**THE DATA:**
=== Begin Enclosure ===

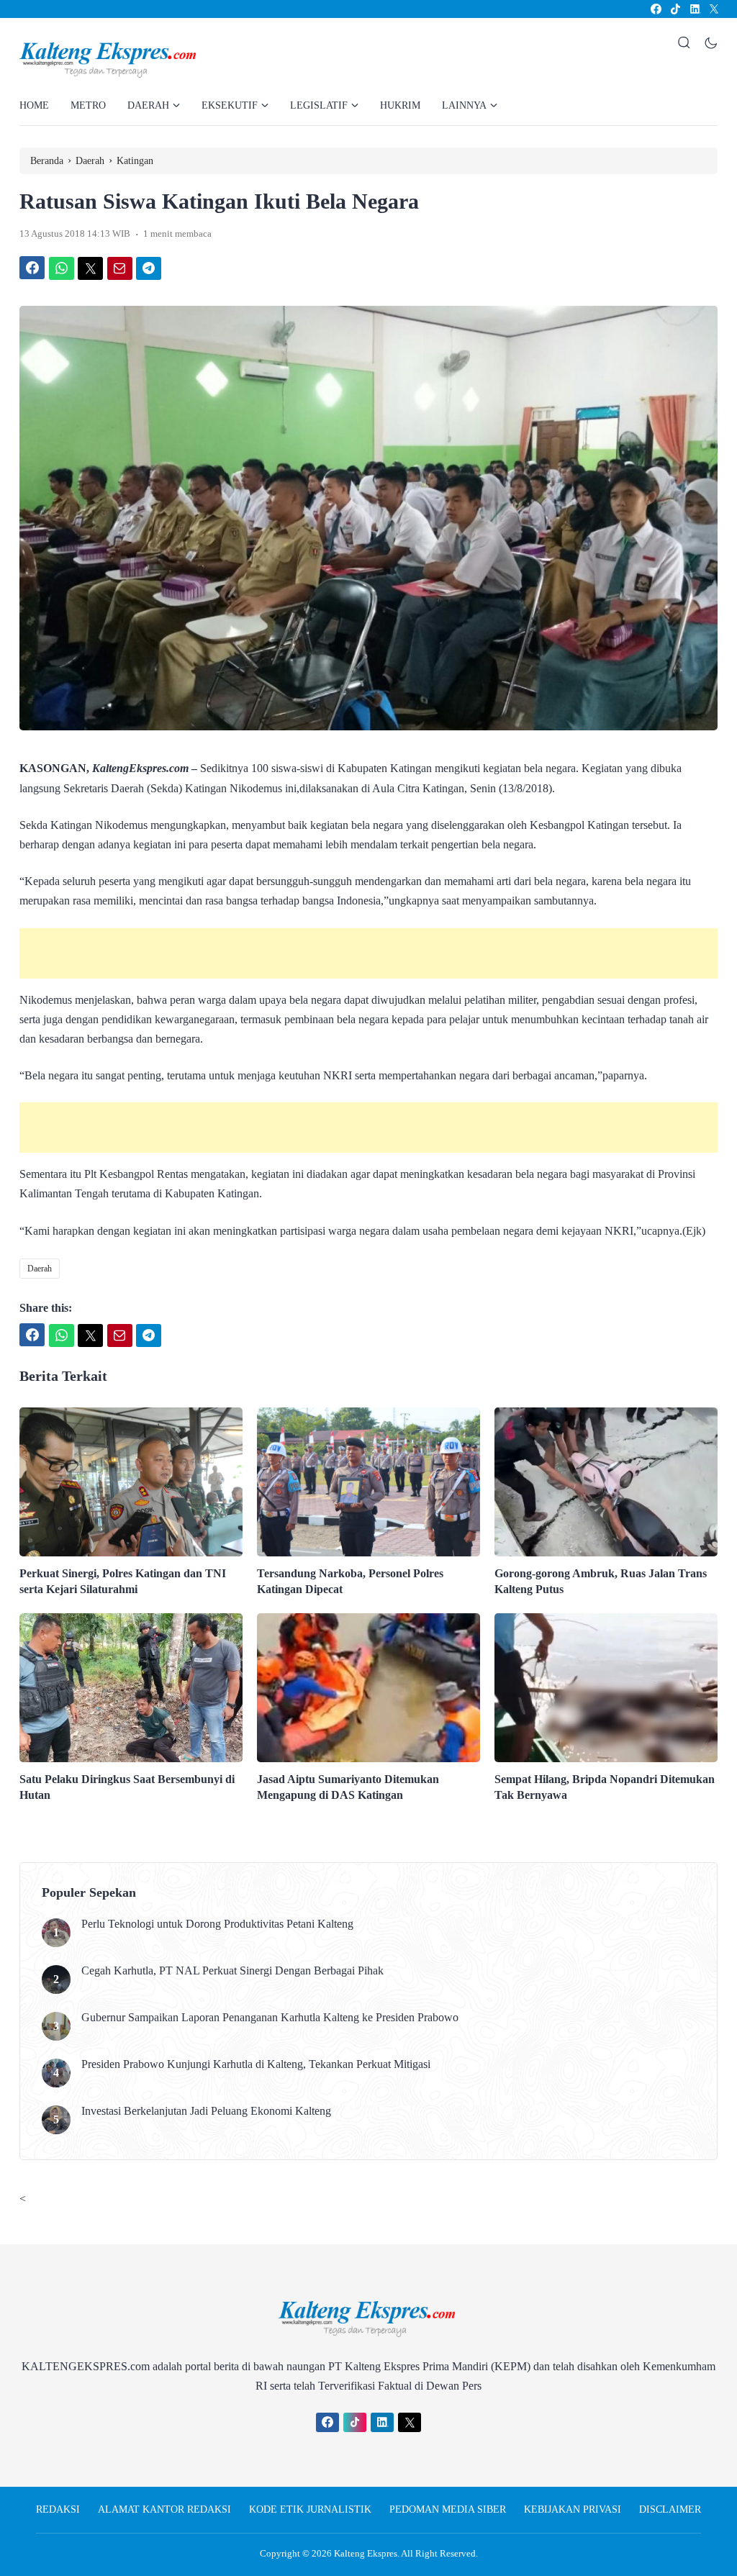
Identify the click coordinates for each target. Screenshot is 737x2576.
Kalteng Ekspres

=== End Enclosure ===
=== Begin Enclosure ===

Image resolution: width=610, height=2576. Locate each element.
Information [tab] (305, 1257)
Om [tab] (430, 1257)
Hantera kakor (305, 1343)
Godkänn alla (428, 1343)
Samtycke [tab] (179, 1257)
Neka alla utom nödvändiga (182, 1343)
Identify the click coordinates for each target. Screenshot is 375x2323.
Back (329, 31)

=== End Enclosure ===

**WORK ITEM:**
Within the listing above, extract exactly the lines from the line with "Screenshot is 375x2323." to the line with "Back (329, 31)", the two named lines included, and no others.

**EXERCISE RESULT:**
Identify the click coordinates for each target. Screenshot is 375x2323.
Back (329, 31)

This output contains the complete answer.